Now, all of the money in her savings account has gone.
Claire told the MK Citizen: ‘The bill we were trying to protect is no longer being paid. There is now no way that any of us can contact her.
‘All we know is that the bank wouldn’t help us to stop her direct debits, and now all her money has gone. Paying bills that didn’t need to be paid.’
Leah Croucher, 19, was last seen in Furzton, Milton Keynes just after 8.15am on February 15, 2019, (right). Her family last saw her at around 10pm the evening before
John and Claire Croucher have since revealed Leah’s bank account has been emptied two years after her disappearance. Pictured: The pair speaking to media at Milton Keynes Police Station in 2019
Leah was last seen on CCTV down Buzzacott Lane in Furzton, Buckinghamshire while on her way to work before she ‘effectively vanished into thin air’.
Despite a wide-scale investigation in which police visited 4,000 properties and reviewed 1,200 hours of CCTV, no trace of her has been found and no one has been arrested in connection with the case.

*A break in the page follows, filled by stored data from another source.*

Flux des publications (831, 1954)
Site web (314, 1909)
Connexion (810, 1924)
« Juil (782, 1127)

Earlier this year, Thames Valley Police revealed there has been ‘no significant lead’ two years after Leah’s disappearance in Milton Keynes – and said that the young woman is potentially ‘no longer alive’.

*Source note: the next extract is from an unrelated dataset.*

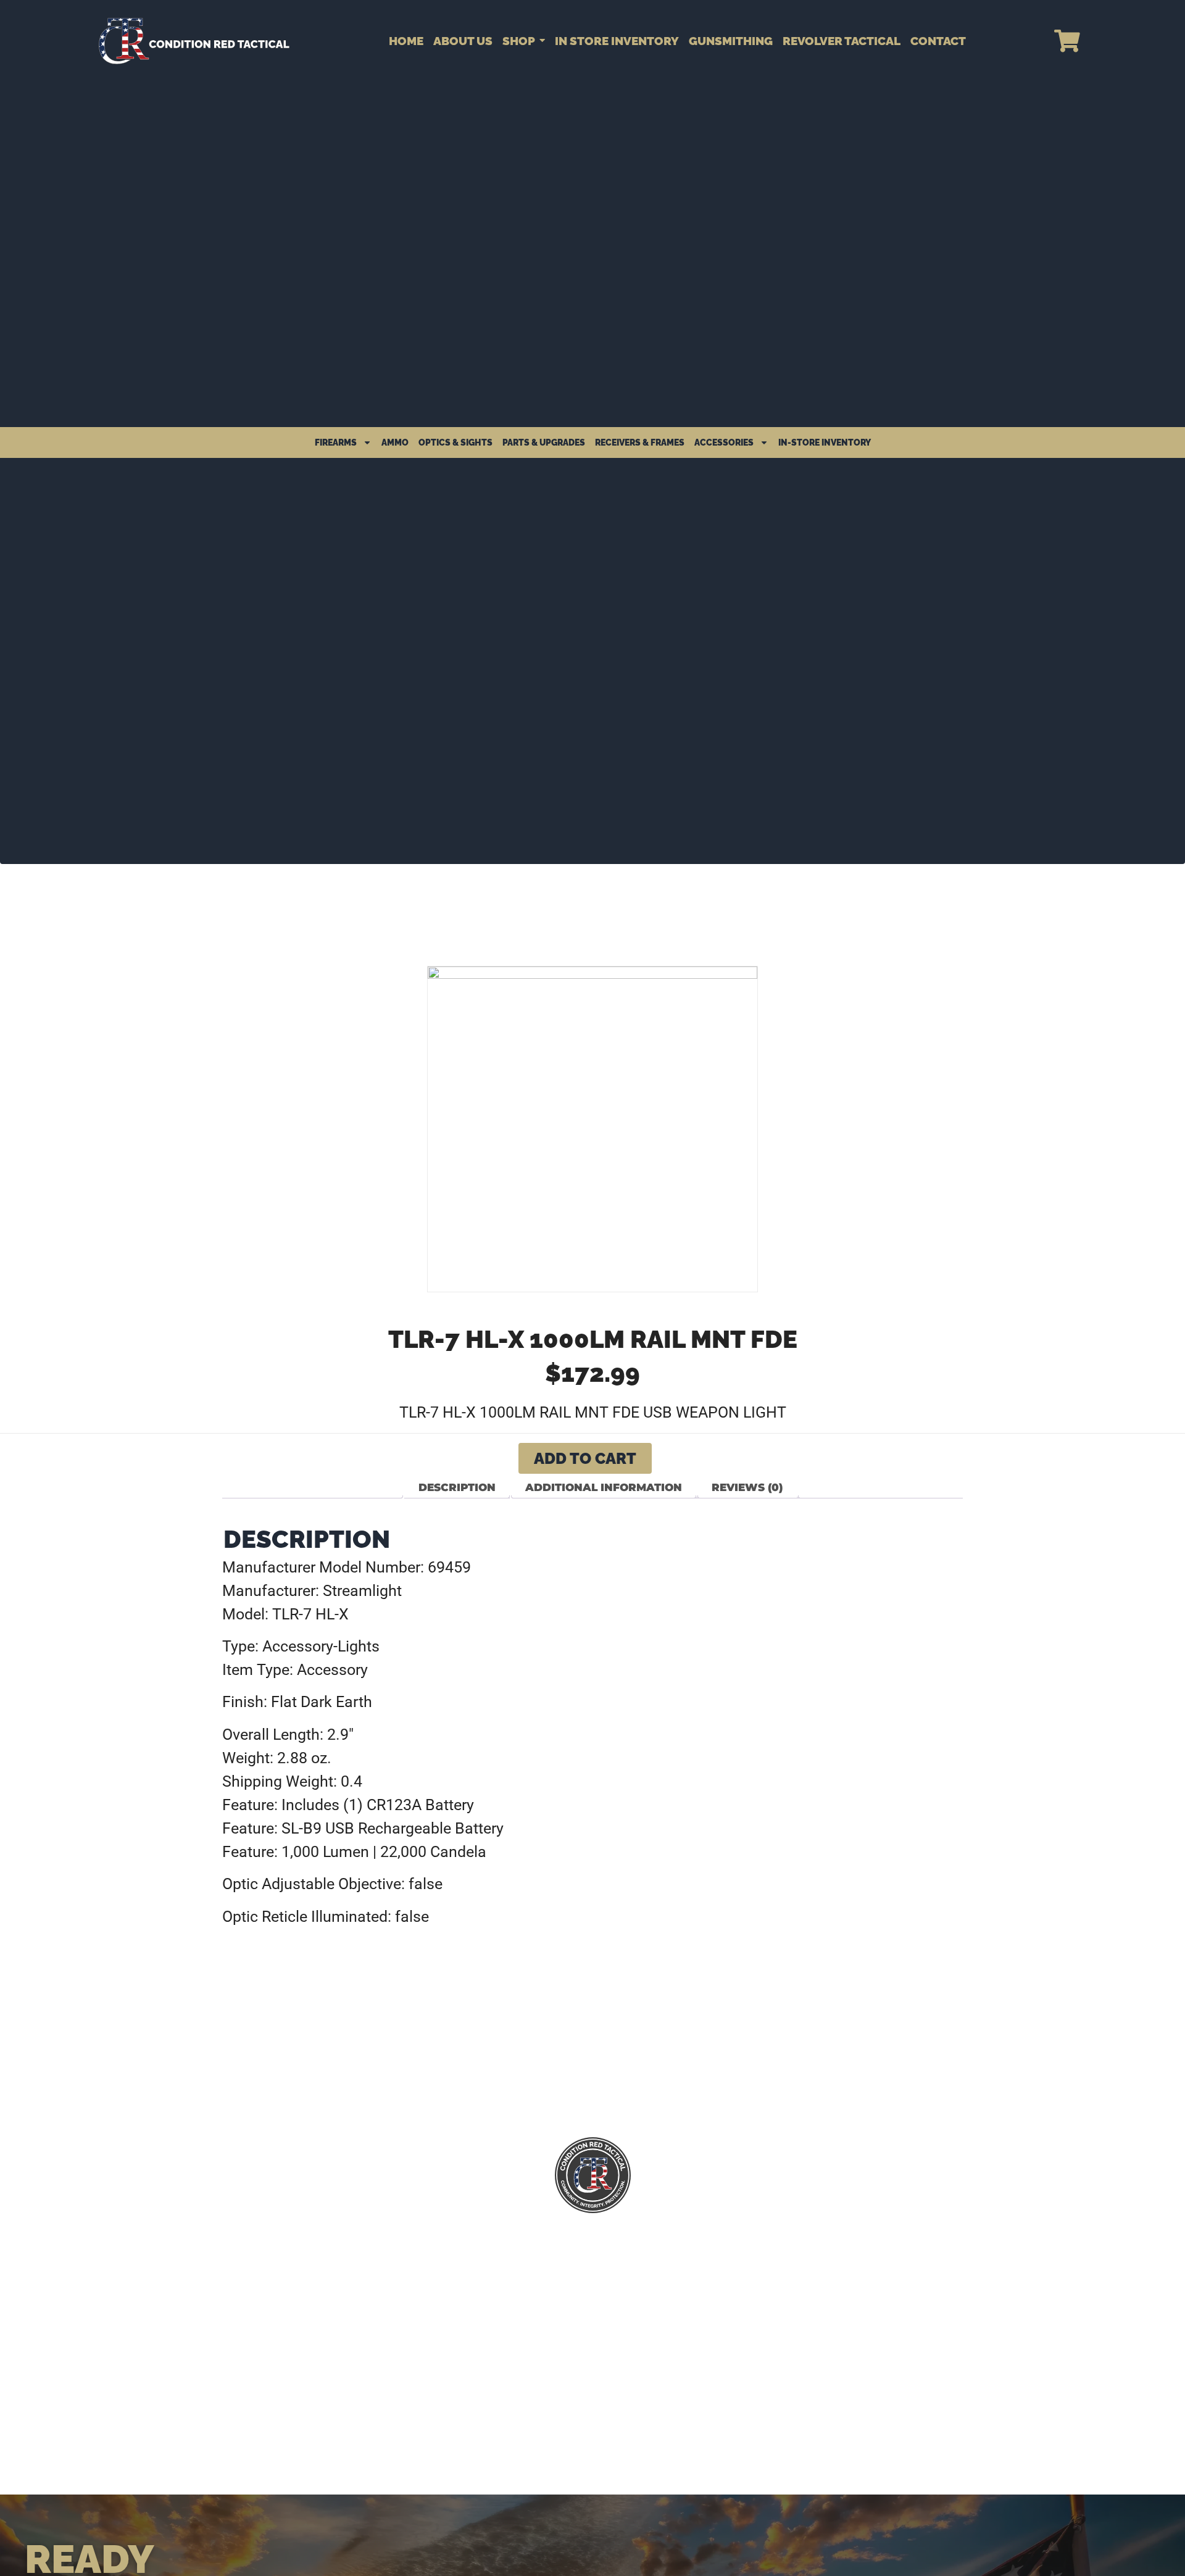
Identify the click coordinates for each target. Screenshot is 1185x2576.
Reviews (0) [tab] (747, 1487)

In March of this year, the reward for information that helped find the missing teenager doubled to £20,000.
Detectives described Leah’s case as ‘bewildering and frustrating’, and said they retained an ‘open mind’ but ‘the potential that Leah is no longer alive has to increase’.
Leading the investigation for Thames Valley Police, Detective Chief Inspector Andy Howard said ‘we’ve had no confirmed sightings of Leah’ since February 15, 2019.
He said police had received ‘in the region of 600 pieces of information – be that information about what’s possibly happened to Leah or reported potential sightings’.
Detective Chief Inspector Howard also said that friends had spoken to police about anxiety issues Leah was having at the time.
He suggested it is ‘possible that Leah has made a conscious decision and she’s acting of her own accord’, but refused to ‘preclude the role of a third party being involved in Leah’s disappearance’.
The night before she went missing, Leah left her home in Milton Keynes between 6pm and 7.15pm, telling her mother Claire Croucher she was seeing a friend.
The police found out she never saw the friend and they do not know where she went or who she was with – or whether she met anyone that night.
Her parents last saw her when she went to bed at around 10pm, with her mother Claire previously saying it was ‘the last time I got to say goodnight’.
Leah (pictured) disappeared the day after Valentine’s Day on February 15, 2019 and despite a widespread public appeal to find her, nobody has come forward with information
Miss Croucher’s parents John and Claire Croucher held an emotional press conference in February 2019 appealing for information
Leah’s family are more determined than ever to find out what happened to their beloved daughter, with a statement from the family in February saying: ‘It’s now been two years since our beautiful, wonderful daughter Leah, left for work and vanished without a trace. Missing. Gone.
‘To say they have been a hard two years is an understatement. They have been the longest and toughest two years of our lives.’
Her family have since revealed they believed she was in a relationship with a man who was engaged at the time of her disappearance.
Officers searched the Blue Lagoon lake in Milton Keynes in their investigation into her disappearance
However, police have since spoken to him and say they have no suspicions about him because it is thought he has an alibi for the time that Leah went missing.
Last year Claire and her husband John Croucher said they feared someone may have taken Leah as they questioned why she would ‘just disappear’.